An in-depth study of a neutron star accreting at low Eddington rate: On the possibility of a truncated disk and an outflow

TL;DR

This study investigates low-level accretion in a neutron star binary, revealing a truncated disk, possible outflows, and magnetic effects that influence accretion and outflow phenomena at very low Eddington rates.

Contribution

It provides detailed spectral analysis and evidence for disk truncation and outflows in a neutron star accreting at 0.1% Eddington, highlighting magnetic inhibition effects.

Findings

Inner disk located beyond 100 GM/c2, indicating truncation.

Detection of potential outflow signatures and reflection features.

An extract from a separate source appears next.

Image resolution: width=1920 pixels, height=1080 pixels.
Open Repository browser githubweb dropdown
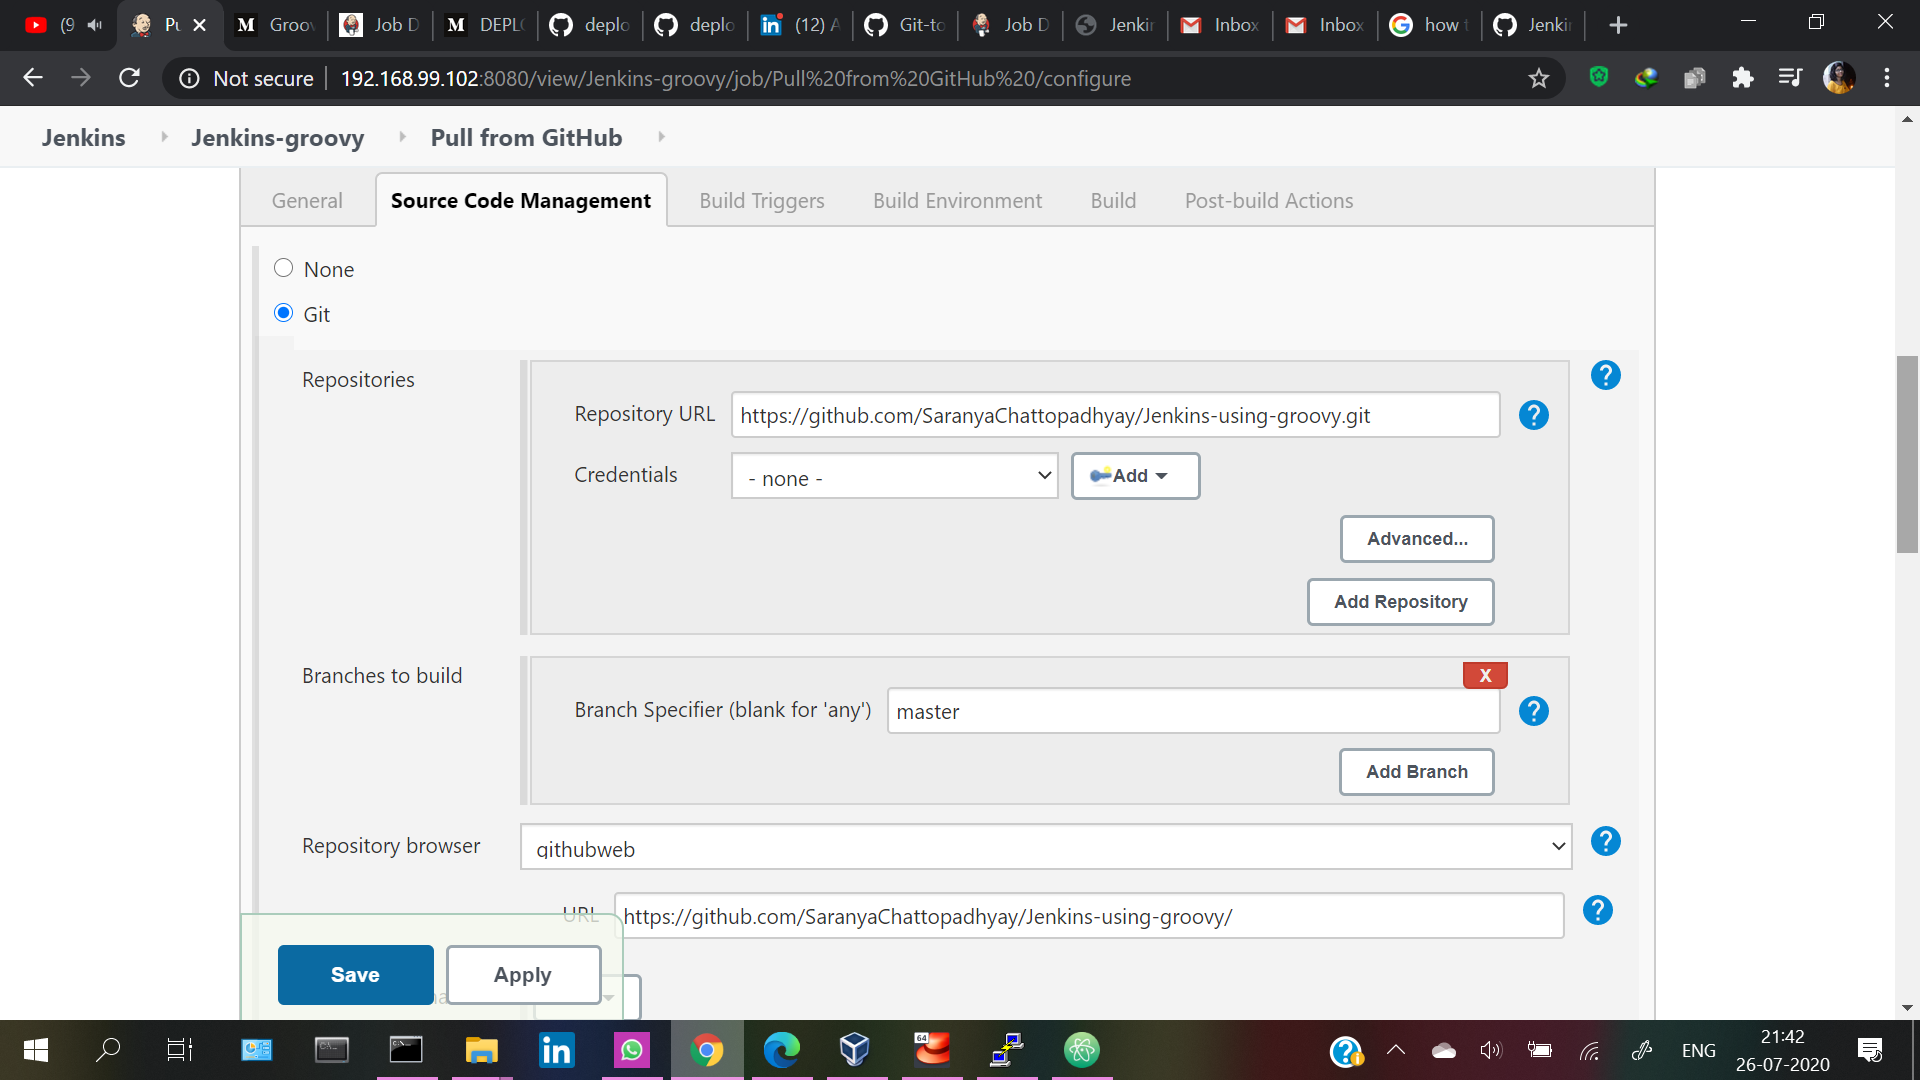[x=1045, y=847]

Constraints on neutron star magnetic field and spin period.

Abstract

Due to observational challenges our knowledge of low-level accretion flows around neutron stars is limited. We present Nustar, Swift and Chandra observations of the low-mass X-ray binary IGR J17062-6143, which has been persistently accreting at ~0.1 per cent of the Eddington limit since 2006. Our simultaneous Nustar/Swift observations show that the 0.5-79 keV spectrum can be described by a combination of a power law with a photon index of Gamma~2, a black body with a temperature of kT_bb~0.5 keV (presumably arising from the neutron star surface), and disk reflection. Modeling the reflection spectrum suggests that the inner accretion disk was located at R_in>100 GM/c2 (>225 km) from the neutron star. The apparent truncation may be due to evaporation of the inner disk into a radiatively-inefficient accretion flow, or due to the pressure of the neutron star magnetic field. Our Chandra gratings data reveal possible narrow emission lines near 1 keV that can be modeled as reflection or collisionally-ionized gas, and possible low-energy absorption features that could point to the presence of an outflow. We consider a scenario in which this neutron star has been able to sustain its low accretion rate through magnetic inhibition of the accretion flow, which gives some constraints on its magnetic field strength and spin period. In this configuration, IGR J17062-6143 could exhibit a strong radio jet as well as a (propeller-driven) wind-like outflow.